The following measures should be put in place to ensure that customer’s needs are being met:
A constant review of the triggers that suggest vulnerability should be in play. Operators should be aware of increased gambling time and changing financial situations.
Sustained play of over 1 hour should now be considered a trigger of vulnerability, if it is not already and those customers should be interacted with.
New customers should have modified threshold triggers put into place, until a fuller picture of that customer has been formed.
Continual monitoring should be in place to identify changing patterns of play so that operators can identify patterns of play, spend or behaviours have changed in recent weeks.
Regular affordability checks should be conducted on existing customers and if a concern is raised that customer should have their access blocked or limited until further checks have been conducted that suggest those blocks or limits can be lifted.

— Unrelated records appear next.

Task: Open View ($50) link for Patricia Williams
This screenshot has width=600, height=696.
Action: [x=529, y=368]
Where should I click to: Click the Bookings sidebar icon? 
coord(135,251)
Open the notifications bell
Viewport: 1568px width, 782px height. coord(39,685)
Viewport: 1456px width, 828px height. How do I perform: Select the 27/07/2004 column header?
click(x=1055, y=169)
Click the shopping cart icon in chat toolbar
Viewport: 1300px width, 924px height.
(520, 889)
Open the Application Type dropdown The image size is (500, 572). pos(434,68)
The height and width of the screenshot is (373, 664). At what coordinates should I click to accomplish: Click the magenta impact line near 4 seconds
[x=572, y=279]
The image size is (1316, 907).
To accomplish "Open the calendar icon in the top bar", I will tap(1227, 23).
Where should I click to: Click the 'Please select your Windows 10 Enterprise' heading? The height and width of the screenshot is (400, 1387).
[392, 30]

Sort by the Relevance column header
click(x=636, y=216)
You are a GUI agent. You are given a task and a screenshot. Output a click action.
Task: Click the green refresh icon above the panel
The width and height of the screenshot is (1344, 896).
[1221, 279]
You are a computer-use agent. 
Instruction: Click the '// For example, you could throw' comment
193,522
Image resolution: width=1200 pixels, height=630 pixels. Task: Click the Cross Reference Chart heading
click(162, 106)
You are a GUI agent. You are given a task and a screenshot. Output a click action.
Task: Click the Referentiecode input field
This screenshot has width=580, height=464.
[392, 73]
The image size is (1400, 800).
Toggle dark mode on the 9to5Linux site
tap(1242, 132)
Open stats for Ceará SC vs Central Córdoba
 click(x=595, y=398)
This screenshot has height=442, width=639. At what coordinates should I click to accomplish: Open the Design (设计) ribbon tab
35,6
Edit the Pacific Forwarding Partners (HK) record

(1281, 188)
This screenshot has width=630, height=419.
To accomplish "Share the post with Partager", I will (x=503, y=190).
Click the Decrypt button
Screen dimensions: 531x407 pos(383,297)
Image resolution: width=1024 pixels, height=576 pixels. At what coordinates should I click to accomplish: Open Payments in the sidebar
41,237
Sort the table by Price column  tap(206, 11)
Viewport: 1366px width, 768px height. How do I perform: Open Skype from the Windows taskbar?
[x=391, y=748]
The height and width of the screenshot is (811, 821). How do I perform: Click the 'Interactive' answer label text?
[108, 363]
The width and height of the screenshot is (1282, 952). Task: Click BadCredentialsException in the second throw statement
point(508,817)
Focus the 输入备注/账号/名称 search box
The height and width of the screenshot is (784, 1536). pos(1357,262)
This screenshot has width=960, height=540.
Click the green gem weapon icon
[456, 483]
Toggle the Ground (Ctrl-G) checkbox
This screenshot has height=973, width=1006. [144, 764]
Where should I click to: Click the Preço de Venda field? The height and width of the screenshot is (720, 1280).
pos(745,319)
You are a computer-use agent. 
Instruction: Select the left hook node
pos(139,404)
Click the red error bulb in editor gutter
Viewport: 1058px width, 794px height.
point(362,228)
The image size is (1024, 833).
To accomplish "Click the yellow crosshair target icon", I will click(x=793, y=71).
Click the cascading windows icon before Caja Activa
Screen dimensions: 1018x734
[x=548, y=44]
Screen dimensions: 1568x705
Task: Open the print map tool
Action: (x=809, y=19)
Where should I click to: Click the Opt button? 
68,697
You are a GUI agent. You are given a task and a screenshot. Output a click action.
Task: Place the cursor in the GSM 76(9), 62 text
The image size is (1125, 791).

If those checks suggest the customer is at risk then those blocks or limits should remain in place.
“Prevent reverse withdrawal options for customers until further notice.”
Any customers displaying vulnerable behaviours should not be offered any deals or bonuses.
Gambling Commission chief executive Neil McArthur said:
“Operators must use the data they hold to protect their customers and now, more than ever, it’s vital that online operators really know their customers by monitoring how long they are playing for and understanding how financial uncertainty is impacting them and what they can afford to gamble with. To ensure operators do that, we are strengthening our guidance and expect operators to take account of that to prevent bonus offers or inducements being offered to customers who are showing any sign of harm.‘’
Adding, ‘’We will continue to monitor and publish the data that we are collecting and we will take further measures if required. We are monitoring online operators closely and if we see irresponsible behaviour we will step in immediately, suspending licences if we need to.”
Minister for Sports, Tourism and Heritage Nigel Huddleston said:
“It is vital that people are protected from the threat of gambling related harm and I welcome these latest steps from the Gambling Commission.
“We will continue to monitor the situation closely and will not hesitate to take further action if required.”